- _INFORMATION SUPPLIED_
-------
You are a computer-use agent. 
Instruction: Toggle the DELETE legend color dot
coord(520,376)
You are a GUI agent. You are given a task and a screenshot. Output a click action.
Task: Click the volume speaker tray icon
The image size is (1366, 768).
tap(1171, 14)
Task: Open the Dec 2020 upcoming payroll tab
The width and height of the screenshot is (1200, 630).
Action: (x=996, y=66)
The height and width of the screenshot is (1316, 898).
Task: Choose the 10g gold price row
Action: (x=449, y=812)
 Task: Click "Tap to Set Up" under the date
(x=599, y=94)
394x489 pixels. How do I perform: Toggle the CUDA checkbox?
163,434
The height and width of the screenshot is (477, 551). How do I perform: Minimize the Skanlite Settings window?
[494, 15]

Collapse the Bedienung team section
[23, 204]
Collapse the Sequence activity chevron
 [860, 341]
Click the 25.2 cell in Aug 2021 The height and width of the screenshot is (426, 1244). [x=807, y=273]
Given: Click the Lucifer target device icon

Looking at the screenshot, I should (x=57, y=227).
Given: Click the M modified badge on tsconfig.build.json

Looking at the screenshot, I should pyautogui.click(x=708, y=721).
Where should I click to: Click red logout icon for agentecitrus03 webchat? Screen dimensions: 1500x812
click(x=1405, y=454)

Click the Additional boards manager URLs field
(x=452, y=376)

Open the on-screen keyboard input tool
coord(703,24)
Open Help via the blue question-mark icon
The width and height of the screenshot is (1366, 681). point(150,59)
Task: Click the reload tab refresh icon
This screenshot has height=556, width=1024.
-------
- _WHAT THIS TASK INVOLVES_
In the listing above, locate the line with "Collapse the Bedienung team section" and the line with "Click the 25.2", then extract exactly those lines and every line between them, and nothing more.

- _ANSWER FOR THIS EXERCISE_
Collapse the Bedienung team section
[23, 204]
Collapse the Sequence activity chevron
 [860, 341]
Click the 25.2 cell in Aug 2021 The height and width of the screenshot is (426, 1244). [x=807, y=273]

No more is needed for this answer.